Good thing he's not the president of Harvard.
ok are we still lost or just totally confused!!!!!
"I can't figure out the instructions which usually go something like: drive north for 2.6 miles veer left for 6.7 miles then go east for 2 miles... I get lost after the fourth or fifth instruction. The map is easier to read."
Some folks a visual (prefer maps) other are oral (prefer instructions)
It all depends on how that person processes information.
Personnaly, I'm the visual type. Orient the map to the terrain and away you go. No muss, no fuss no mess no smell and Bingo! you're there.
Women are smart enough to know when they're lost and ask directions. Men drive around hoping they'll see a landmark (some bar they know), unwilling to admit they're not 'in control'.
The difference is that:
* Women are not good at following directions.
* Men are not good at asking for directions.

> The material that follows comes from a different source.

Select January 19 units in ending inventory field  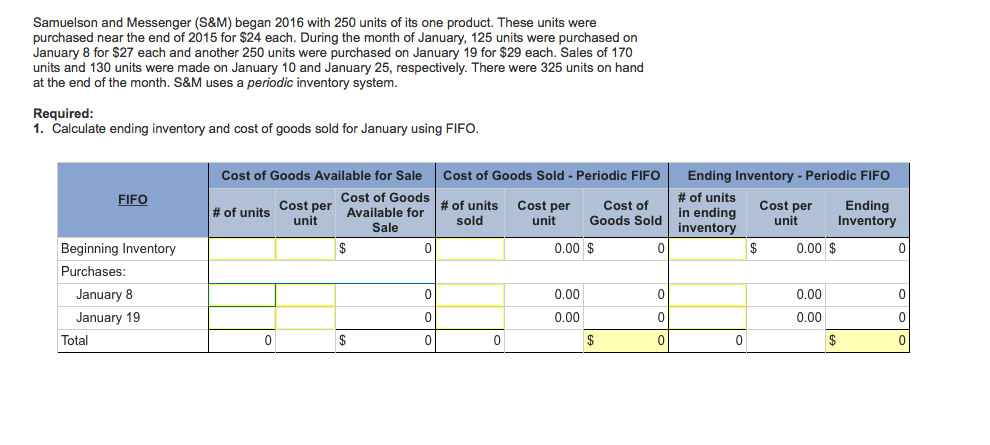tap(707, 318)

It's why so many of us are lost.
Viva La Differance!
Did I say that I was a genius? Sheesh. I just said I can read them. Oh, and that I use written directions for clarifying to my husband when he doubts if I've read the map correctly. What, you want me to admit I've made navigating mistakes? Of course, particularily if I'm unfamiliar with the area. Guess what? So has he.
To answer your question, smart aleck, there isn't one. Some interstates get halfway across, but none connect to the coast. 40 runs to Raleigh, and south past Wilmington, and 95 goes north out of Rocky Mount. None go further east than that. After that, interstates branch off into US highways or other roads. Good enough answer, Professor?
No. The research doesn't mean that no woman can read maps, or that all men can. It just says that on average, men will be more likely to do so than women. In a given population, the number of women who can do so will be smaller than the number of men who can.
Paging Lawrence Summers! Please pickup the white courtesy phone!
My wife can't read maps. She doesn't understand how to 'orient' the map and so can't figure-out if she has to turn LEFT or RIGHT. She insists that I write sequential directions: go to the 3rd traffic light & make a LEFT turn...
*bowing*
Sorry if I got huffy...having a bad day.